(EXTRACTED DATA)

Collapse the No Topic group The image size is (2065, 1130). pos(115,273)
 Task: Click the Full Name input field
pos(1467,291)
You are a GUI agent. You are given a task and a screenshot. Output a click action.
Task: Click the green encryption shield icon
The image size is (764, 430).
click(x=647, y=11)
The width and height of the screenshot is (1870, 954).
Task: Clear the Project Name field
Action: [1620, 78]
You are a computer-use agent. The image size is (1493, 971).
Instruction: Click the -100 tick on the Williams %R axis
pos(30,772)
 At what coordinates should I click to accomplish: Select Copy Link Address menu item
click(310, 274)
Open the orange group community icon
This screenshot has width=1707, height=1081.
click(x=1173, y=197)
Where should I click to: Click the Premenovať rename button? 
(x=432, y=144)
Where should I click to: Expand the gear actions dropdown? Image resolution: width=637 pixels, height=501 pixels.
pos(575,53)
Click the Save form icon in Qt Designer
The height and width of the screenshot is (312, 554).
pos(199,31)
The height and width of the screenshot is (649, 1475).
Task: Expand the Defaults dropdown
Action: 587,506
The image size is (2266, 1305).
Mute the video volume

(End EXTRACTED DATA)

Everything above must be retyped. Keep each record exactly the same.

Collapse the No Topic group The image size is (2065, 1130). pos(115,273)
 Task: Click the Full Name input field
pos(1467,291)
You are a GUI agent. You are given a task and a screenshot. Output a click action.
Task: Click the green encryption shield icon
The image size is (764, 430).
click(x=647, y=11)
The width and height of the screenshot is (1870, 954).
Task: Clear the Project Name field
Action: [1620, 78]
You are a computer-use agent. The image size is (1493, 971).
Instruction: Click the -100 tick on the Williams %R axis
pos(30,772)
 At what coordinates should I click to accomplish: Select Copy Link Address menu item
click(310, 274)
Open the orange group community icon
This screenshot has width=1707, height=1081.
click(x=1173, y=197)
Where should I click to: Click the Premenovať rename button? 
(x=432, y=144)
Where should I click to: Expand the gear actions dropdown? Image resolution: width=637 pixels, height=501 pixels.
pos(575,53)
Click the Save form icon in Qt Designer
The height and width of the screenshot is (312, 554).
pos(199,31)
The height and width of the screenshot is (649, 1475).
Task: Expand the Defaults dropdown
Action: 587,506
The image size is (2266, 1305).
Mute the video volume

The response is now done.